* TASK ITEM *
In the data, find the word "agent" and copy out every line that has it.

* DATA SUPPLIED *
============

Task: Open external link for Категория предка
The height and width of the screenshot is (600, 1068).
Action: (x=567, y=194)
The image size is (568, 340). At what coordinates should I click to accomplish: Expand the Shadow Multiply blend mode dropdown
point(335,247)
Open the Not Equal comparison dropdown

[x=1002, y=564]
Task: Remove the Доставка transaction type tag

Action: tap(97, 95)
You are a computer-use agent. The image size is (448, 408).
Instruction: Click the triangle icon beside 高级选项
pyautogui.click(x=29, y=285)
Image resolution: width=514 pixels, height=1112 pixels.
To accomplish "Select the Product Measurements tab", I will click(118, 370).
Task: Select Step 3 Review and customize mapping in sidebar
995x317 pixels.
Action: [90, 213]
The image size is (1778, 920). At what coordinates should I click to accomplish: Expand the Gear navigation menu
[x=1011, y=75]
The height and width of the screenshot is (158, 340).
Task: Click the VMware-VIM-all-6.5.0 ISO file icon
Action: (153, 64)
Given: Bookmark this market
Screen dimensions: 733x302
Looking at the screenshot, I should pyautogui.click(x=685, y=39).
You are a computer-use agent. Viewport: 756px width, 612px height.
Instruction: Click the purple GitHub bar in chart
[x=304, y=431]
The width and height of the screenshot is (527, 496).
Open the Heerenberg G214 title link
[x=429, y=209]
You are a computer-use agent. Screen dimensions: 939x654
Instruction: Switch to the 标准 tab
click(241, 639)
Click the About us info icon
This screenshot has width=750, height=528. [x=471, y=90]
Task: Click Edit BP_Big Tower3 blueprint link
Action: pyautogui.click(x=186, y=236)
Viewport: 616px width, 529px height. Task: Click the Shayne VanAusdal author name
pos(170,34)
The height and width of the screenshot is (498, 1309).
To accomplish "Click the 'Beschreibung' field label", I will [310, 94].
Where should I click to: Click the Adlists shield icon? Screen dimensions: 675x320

============

* OUTPUT OF THE EXERCISE *
You are a computer-use agent. The image size is (448, 408).
You are a computer-use agent. Viewport: 756px width, 612px height.
You are a computer-use agent. Screen dimensions: 939x654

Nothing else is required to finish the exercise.